Once the LLM decides to perform an action, the Policy Engine intercepts the request and strictly enforces safety bounds.

1. SSRF Protection: network.py validates URLs before fetch against local, loopback, cloud metadata IPs, and uses DNS rebinding protection.
2. Directory Allowlisting: sandbox.py and file_ops.py constrain all file I/O and shell operations to explicitly allowed root paths (default: ~/workspace).
3. Execution Denial: Shell and arbitrary code execution can be globally disabled via config.
4. Tool/Wall Budgets: Limits the maximum number of tool executions per request and enforces a wall-time ceiling.

[policy]
max_tool_calls_per_request = 10
max_request_wall_seconds = 120.0
allowed_filesystem_roots = ["~/workspace"]
deny_private_networks = true
deny_shell_execution = true

File: cortex/action/capabilities.py

Skills must declare what broad capabilities they need, forming a secondary permission check.
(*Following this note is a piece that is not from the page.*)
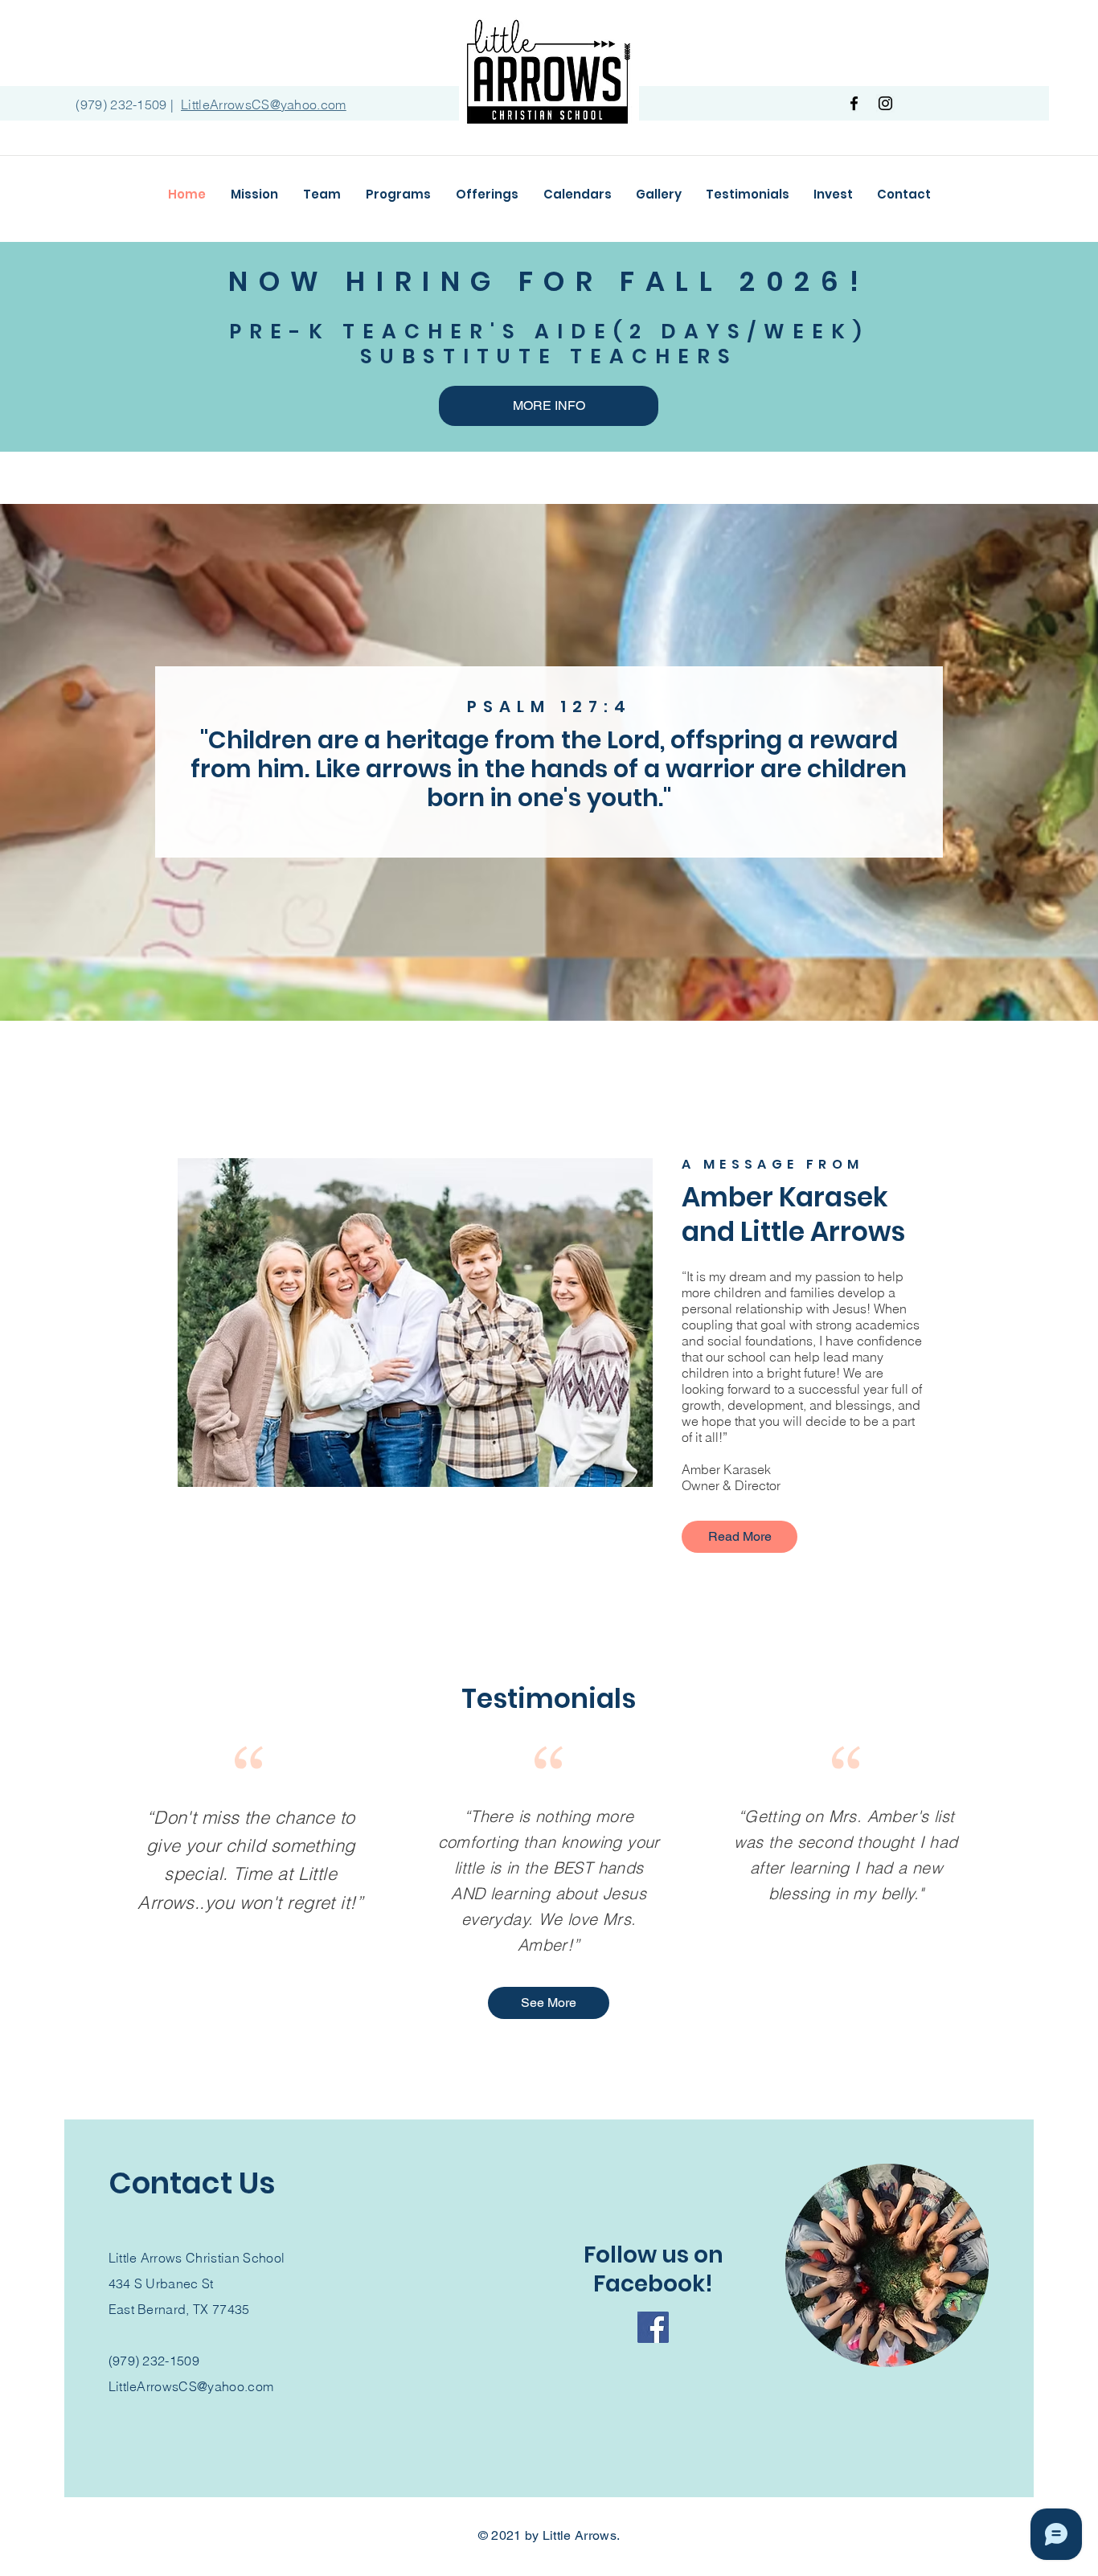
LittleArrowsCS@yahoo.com (191, 2386)
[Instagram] (885, 103)
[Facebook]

This acts as defense-in-depth alongside the Policy Engine.

File: cortex/action/sandbox.py

Code execution runs in a restricted subprocess with:

• Resource limits — CPU time, memory
• No network access (unless explicitly allowed)
• No filesystem access outside working directory
• Timeout — Default 30 seconds

from neuralclaw.cortex.action.sandbox import Sandbox

sandbox = Sandbox()
result = await sandbox.execute(
    code="print(2 + 2)",
    timeout=10,
)
print(result.output)    # "4"
print(result.exit_code) # 0

[security]
max_skill_timeout_seconds = 30
allow_shell_execution = false

File: cortex/action/audit.py

Every action is logged with full provenance, including secret redaction.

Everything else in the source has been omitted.